My nearest neighbor was too far away to hit their house with a pistol even if there weren’t a billion trees in the way, so I could walk out naked and piss in the road without anybody around to care. My morning commute took me between two grazing field for a local beef cattle farm on the top of a mountain; the same mountain we had a great view of from our bedroom window.
Next time you are up North, visit the real New England ;)

ETpro's avatar

Well, it’s certainly warmer in the Southeastern states. You’re more apt to be hit by a hurricane or tornado there, though. The South boasts a shorter life expectancy, higher obesity rate, greater illiteracy and poverty. But hey, the taxes are generally low. Name your poison.

jerv's avatar

@ETpro You forgot; the rents are pretty low there too. Or is that by necessity due to the poverty rate?

ETpro's avatar

@jerv True, but sadly the lower salaries take some of the blush of that rose.

jerv's avatar

@ETpro Part of why I moved from NH was that it was hard to find a job that paid enough to make rent.
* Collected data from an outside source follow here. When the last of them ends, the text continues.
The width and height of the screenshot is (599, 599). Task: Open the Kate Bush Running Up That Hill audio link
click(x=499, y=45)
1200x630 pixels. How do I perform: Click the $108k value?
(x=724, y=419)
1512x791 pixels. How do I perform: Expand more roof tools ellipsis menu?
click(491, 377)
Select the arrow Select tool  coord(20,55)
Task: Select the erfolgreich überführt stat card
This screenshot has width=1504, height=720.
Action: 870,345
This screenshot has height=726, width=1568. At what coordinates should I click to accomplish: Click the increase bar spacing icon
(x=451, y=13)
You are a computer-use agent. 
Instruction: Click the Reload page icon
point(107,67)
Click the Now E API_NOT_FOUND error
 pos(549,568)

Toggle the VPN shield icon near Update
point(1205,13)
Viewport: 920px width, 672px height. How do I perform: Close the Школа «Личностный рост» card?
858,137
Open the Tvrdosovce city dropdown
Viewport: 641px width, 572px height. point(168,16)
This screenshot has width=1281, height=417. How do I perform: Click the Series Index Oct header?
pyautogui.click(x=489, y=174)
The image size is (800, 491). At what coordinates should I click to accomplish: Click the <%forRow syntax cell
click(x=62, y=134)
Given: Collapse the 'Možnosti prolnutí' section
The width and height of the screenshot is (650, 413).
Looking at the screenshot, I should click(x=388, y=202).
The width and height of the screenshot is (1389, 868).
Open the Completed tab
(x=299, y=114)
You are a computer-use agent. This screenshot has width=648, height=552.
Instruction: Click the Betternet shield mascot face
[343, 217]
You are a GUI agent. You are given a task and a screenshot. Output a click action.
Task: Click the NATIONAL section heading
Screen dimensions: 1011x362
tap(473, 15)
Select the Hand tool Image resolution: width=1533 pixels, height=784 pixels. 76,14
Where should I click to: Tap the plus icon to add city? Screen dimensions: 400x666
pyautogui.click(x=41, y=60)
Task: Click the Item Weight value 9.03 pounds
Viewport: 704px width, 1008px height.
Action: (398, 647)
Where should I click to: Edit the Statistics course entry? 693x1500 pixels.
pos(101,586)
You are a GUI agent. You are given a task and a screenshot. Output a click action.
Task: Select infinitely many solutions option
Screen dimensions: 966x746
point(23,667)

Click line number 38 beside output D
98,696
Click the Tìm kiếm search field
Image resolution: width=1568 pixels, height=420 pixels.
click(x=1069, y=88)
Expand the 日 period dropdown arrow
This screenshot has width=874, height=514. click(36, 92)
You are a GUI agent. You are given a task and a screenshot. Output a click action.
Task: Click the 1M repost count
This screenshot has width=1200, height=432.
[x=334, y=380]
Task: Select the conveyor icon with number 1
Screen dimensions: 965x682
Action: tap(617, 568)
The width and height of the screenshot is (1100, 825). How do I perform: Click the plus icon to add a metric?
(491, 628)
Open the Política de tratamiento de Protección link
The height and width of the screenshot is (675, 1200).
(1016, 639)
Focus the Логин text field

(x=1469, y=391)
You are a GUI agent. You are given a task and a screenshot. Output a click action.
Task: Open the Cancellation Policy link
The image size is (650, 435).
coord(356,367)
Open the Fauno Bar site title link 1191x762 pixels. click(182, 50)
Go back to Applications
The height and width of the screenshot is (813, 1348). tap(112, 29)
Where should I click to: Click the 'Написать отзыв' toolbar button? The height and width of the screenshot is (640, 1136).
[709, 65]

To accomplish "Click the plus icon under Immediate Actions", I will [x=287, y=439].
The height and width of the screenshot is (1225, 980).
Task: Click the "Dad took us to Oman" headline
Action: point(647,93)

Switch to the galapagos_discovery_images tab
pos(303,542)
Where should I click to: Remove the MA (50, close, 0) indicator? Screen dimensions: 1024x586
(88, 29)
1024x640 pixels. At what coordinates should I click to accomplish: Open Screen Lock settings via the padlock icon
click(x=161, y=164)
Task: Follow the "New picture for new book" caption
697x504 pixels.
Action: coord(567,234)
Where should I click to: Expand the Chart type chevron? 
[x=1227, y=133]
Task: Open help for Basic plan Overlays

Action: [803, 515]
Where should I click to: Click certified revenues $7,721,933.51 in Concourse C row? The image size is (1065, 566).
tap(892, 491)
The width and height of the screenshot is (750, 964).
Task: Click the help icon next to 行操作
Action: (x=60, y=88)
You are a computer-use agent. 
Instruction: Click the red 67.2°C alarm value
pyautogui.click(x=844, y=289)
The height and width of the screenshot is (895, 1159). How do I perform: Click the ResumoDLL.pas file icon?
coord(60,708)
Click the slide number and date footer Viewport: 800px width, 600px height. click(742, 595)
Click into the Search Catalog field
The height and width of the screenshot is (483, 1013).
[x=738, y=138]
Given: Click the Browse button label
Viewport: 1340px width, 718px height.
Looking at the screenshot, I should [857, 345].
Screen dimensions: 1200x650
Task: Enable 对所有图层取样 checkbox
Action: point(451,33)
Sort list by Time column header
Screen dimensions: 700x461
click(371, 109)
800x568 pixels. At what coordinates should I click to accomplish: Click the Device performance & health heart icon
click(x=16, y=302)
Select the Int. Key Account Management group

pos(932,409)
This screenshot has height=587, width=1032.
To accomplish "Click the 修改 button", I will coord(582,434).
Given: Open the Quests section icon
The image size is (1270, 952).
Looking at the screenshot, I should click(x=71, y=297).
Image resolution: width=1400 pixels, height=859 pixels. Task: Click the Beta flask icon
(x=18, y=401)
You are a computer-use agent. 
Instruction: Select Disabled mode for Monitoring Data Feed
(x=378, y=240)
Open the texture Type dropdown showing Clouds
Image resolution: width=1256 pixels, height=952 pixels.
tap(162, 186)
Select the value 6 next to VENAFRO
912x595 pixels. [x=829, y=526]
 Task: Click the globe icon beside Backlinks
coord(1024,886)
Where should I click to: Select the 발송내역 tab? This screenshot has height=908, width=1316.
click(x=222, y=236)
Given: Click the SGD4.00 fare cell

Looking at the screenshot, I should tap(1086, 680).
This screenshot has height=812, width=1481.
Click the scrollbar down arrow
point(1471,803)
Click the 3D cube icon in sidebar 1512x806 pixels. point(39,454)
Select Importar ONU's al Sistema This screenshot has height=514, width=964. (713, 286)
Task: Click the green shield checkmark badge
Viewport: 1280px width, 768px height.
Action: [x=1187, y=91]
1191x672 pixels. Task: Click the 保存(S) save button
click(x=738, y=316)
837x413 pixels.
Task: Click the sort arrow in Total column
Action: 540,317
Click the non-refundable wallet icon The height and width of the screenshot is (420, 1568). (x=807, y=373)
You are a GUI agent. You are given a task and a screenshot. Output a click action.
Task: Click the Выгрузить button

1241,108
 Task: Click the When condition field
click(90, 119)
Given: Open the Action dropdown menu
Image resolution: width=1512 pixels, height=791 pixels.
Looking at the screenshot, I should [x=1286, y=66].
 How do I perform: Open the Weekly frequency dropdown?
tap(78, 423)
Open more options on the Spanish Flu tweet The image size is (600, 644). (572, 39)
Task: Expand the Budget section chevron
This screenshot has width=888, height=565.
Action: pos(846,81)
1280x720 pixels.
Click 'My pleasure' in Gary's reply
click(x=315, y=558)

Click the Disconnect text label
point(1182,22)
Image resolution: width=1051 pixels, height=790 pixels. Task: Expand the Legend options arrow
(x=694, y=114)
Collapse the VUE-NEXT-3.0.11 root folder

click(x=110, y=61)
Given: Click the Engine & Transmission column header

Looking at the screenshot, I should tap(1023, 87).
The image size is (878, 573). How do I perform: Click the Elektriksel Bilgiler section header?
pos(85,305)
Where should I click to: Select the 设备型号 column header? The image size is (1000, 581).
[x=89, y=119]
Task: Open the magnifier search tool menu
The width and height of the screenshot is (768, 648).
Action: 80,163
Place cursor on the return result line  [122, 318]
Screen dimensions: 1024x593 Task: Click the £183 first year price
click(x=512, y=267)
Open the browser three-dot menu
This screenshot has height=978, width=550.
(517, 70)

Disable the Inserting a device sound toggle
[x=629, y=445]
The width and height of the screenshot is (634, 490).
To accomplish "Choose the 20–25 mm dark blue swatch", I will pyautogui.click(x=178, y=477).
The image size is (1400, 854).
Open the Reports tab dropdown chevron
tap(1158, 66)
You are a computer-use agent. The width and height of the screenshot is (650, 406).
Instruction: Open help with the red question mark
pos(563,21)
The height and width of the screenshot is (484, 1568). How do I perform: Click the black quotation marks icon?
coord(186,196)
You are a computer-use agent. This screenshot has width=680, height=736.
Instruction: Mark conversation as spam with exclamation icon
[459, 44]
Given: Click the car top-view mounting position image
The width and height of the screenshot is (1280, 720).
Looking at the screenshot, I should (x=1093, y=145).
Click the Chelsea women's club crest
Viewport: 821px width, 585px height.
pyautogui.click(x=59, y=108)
A lot of employers paid barely above the Federal minimum wage for the average non-professional job; not good when/where rents tend to start at $700/month and go up from there. Not everybody is a doctor, lawyer, electrician, or other high-salary type. Here in WA, the state minimum wage is higher than what many NH employers are willing to pay, and despite some thongs being pricier, the overall cost of living is slightly lower.

Now, 40 hours a week at minimum wage ($7.25) in a warm area where rents are closer to $600 isn’t as bad as 40 hours at $10/hr where the rents are $850 plus exorbitant heating costs that drive the average closer to $1100. The catch is that zero hours a week sucks anywhere, and it seems that the South as a region is pretty bad as far as unemployment goes.

ETpro's avatar

@jerv Frankly, I just avoid buying thongs. THey look lousy on me anyway. So the cost of thongs is a non issue to me. :-)

klutzaroo's avatar

LOL at @jerv pissing in the road in the nude. :)

Aster's avatar

The things I miss about New Jersey are the hoagies and the pizza. What I didn’t like was not having attached garages. Where the heck are the garages in NJ? LOL As far as four seasons are concerned Texas has four seasons. Just because we sometimes don’t get snow doesn’t mean we don’t have a boiling summer, brief fall, cold winter and lovely but brief spring. And that reminds me: it’s time to plants veggies now. And yes; people do speak and move slower down here and they smile and wave. I, for one, like that.

VS's avatar

Four seasons? Whoever heard of such an absurb notion!
My northern friends tell me that Minnesota has only two: winter and construction. We here in South Carolina also have only two: hot as hell and snow day! Spring and Fall are for sissies!! :D

jerv's avatar

The Northeast has five; mud season is between winter and spring.